RECORDS FOR THE EXERCISE
= = = = = = =

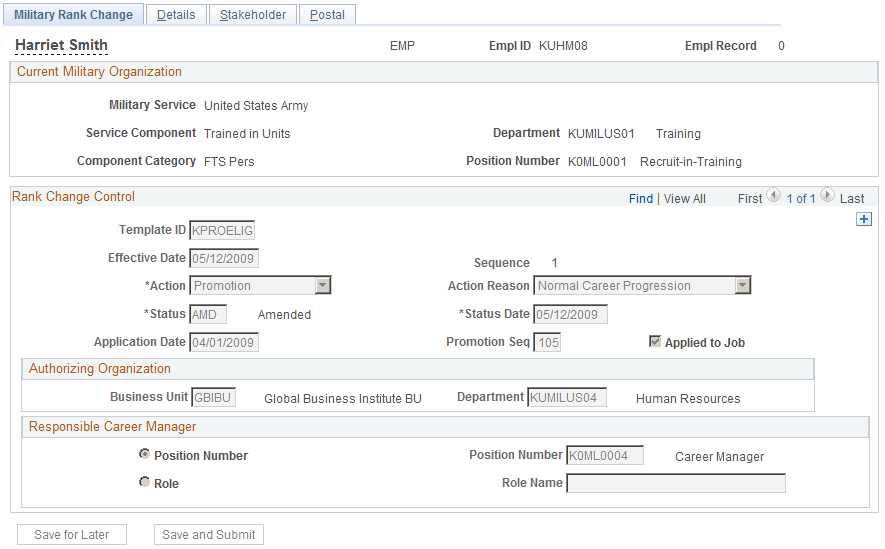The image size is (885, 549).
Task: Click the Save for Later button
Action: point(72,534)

= = = = = = =

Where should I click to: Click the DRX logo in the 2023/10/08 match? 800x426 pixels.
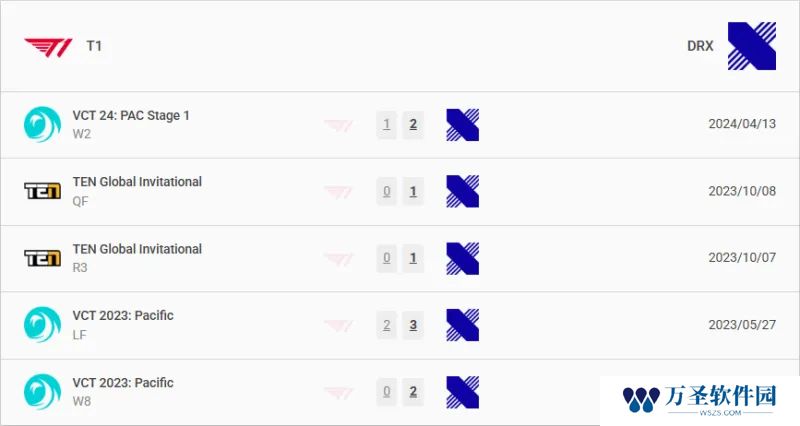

= = = = = = =

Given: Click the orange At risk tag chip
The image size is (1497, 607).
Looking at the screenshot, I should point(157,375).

= = = = = = =

CHALLENGE
Rewrite the items from the line with "Given: Click the orange At risk tag chip" up to and including the line with "Looking at the", changing "orange" to "green" and keeping everything else the same. Give only those lines.

TASK ANSWER
Given: Click the green At risk tag chip
The image size is (1497, 607).
Looking at the screenshot, I should point(157,375).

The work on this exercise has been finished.